Keinerlei Rechtsgrund besteht für die Rückerstattung bereits erhobener Beiträge. Auch ausstehende Zahlungen, deren Fälligkeit bis einschließlich 31.01.2018 eintrat, sind vom Aussetzen der Vollziehung nicht betroffen. Säumige Zahlungen werden im Rahmen der Abgabenordnung weiter verfolgt. Auch die Einlegung von Widersprüchen entfaltet keine aufschiebende Wirkung, vgl. hierzu auch § 80 Abs. 2 Nr. 1 VwGO.  

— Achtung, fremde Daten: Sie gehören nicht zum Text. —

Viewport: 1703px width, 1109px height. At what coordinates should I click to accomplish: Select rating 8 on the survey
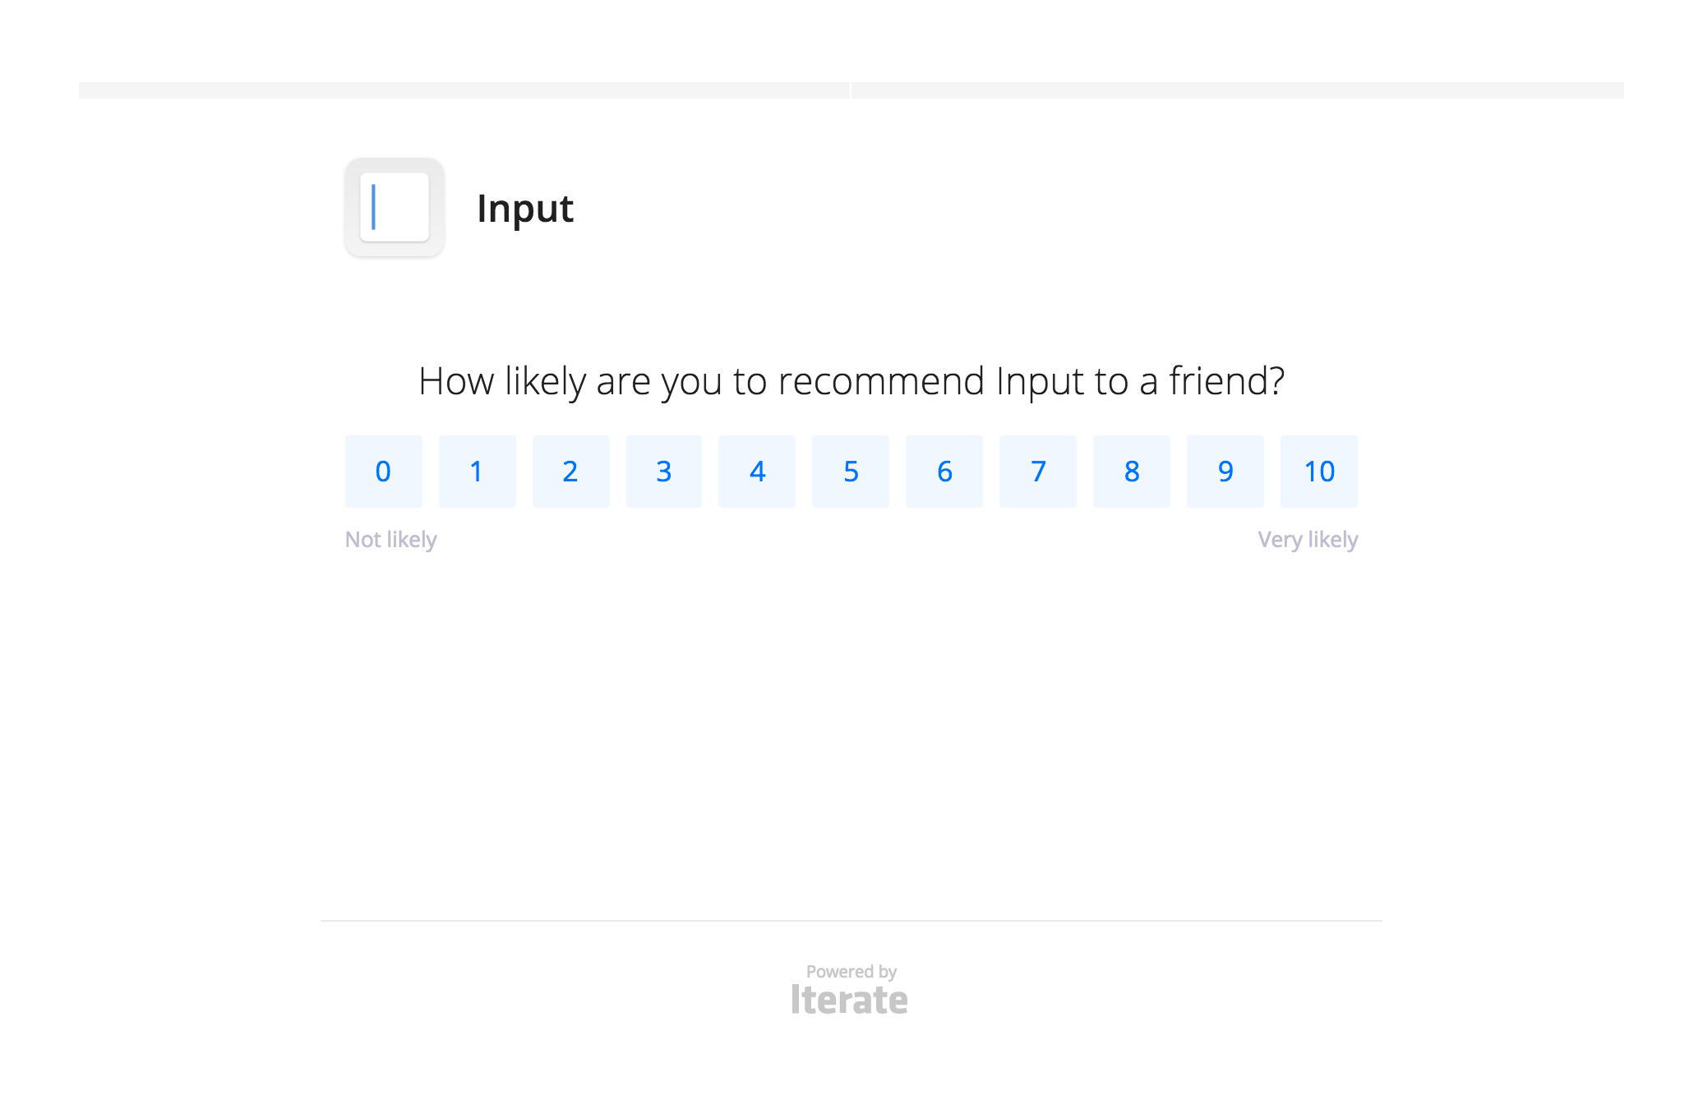pyautogui.click(x=1131, y=471)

Nach endgültiger Klärung der Rechtslage ist auch über mögliche Stundungsfälle, z. B. bei landwirtschaftlicher Nutzung, neu zu entscheiden.

Diskussionsverlauf

Bürgermeister Obermeier erläutert den Sachverhalt. Im Gemeinderat findet sich schnell ein Konsens darüber, dass die Aussetzung der Vollziehung, zumindest bis zur Herbeiführung der Rechtsklarheit durch den Gesetzgeber, unnötige Arbeit in der Verwaltung vermeidet. Die Befristung stellt zudem sicher, dass keine Festsetzungsverjährung eintreten kann. Bürgermeister Obermeier informiert, dass auch der Bayerische Gemeindetag zur Aussetzung der Vollziehung rät. Dieser erwartet aber auch konstruktive Vorschläge der Staatregierung, wie künftige Straßenausbaumaßnahmen gerecht und praxisorientiert finanziert und wie die zahlreichen Rechtsprobleme gelöst werden sollen.

Beschluss

Die Verwaltung wird beauftragt den Vollzug der Straßenausbaubeitragssatzung bis zur endgültigen Entscheidung über die neue Rechtslage, längstens jedoch bis 31.12.2018, auszusetzen. Die Aussetzung des Vollzugs gilt nicht für bereits erlassene Bescheide, deren Fälligkeit bis 31.01.2018 eintrat.